◆ **Assignment**:
Without the pictures, retype exactly the lines from the top of the entries below through the line that contains "This screenshot has height=535, width=690.".

Pixel coordinate grounding data
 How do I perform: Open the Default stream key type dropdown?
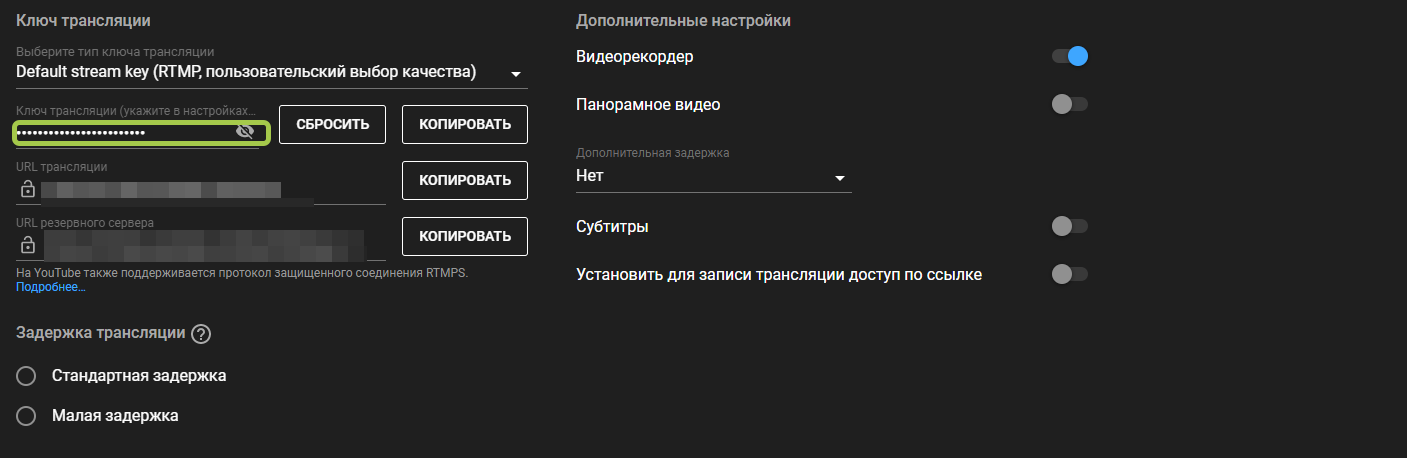pyautogui.click(x=271, y=73)
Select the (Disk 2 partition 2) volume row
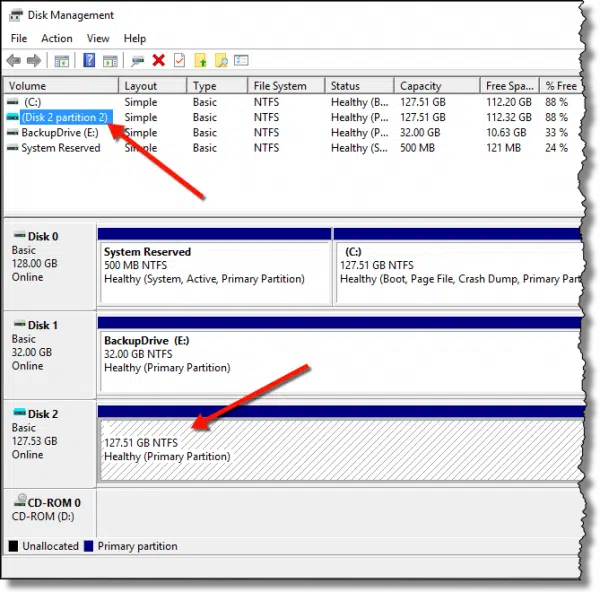 pos(64,117)
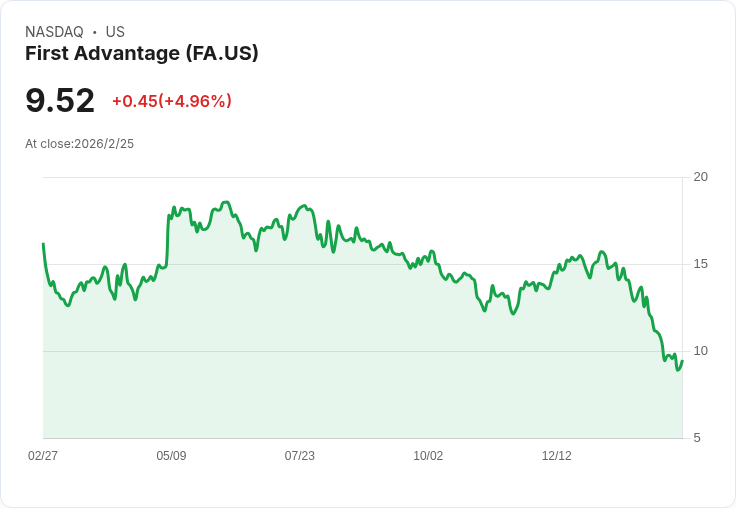
Task: Click the NASDAQ exchange label
Action: coord(54,32)
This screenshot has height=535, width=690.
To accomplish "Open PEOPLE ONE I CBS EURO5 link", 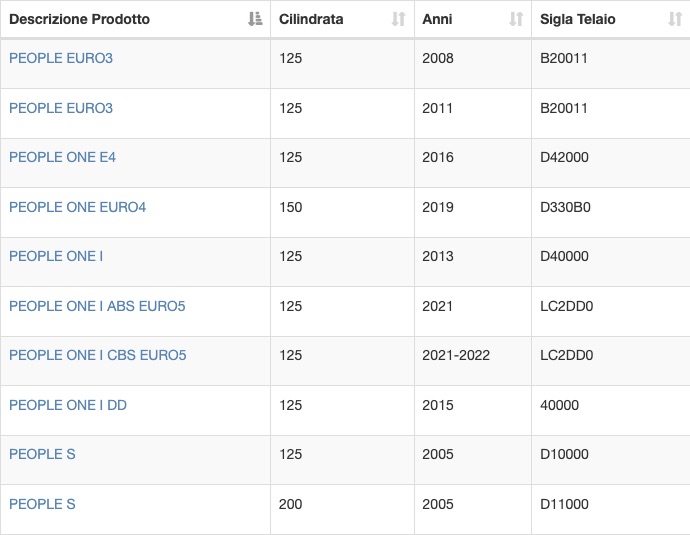I will (x=98, y=355).
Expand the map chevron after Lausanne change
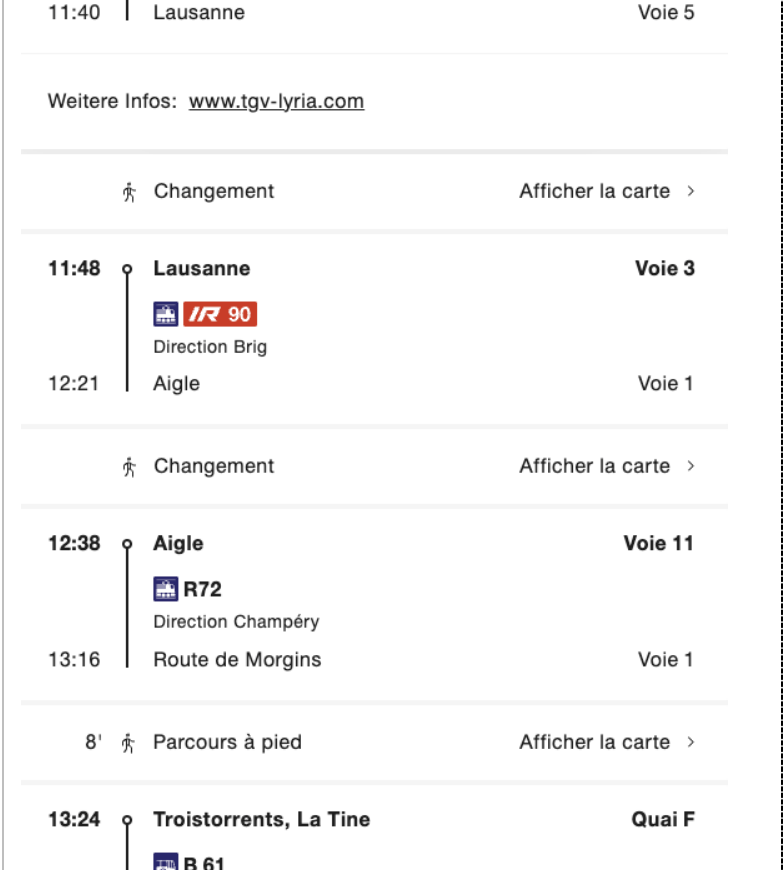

◆ **Expected output**:
 How do I perform: Open the Default stream key type dropdown?
pyautogui.click(x=271, y=73)
Select the (Disk 2 partition 2) volume row
 pos(64,117)
Task: Click the NASDAQ exchange label
Action: coord(54,32)
This screenshot has height=535, width=690.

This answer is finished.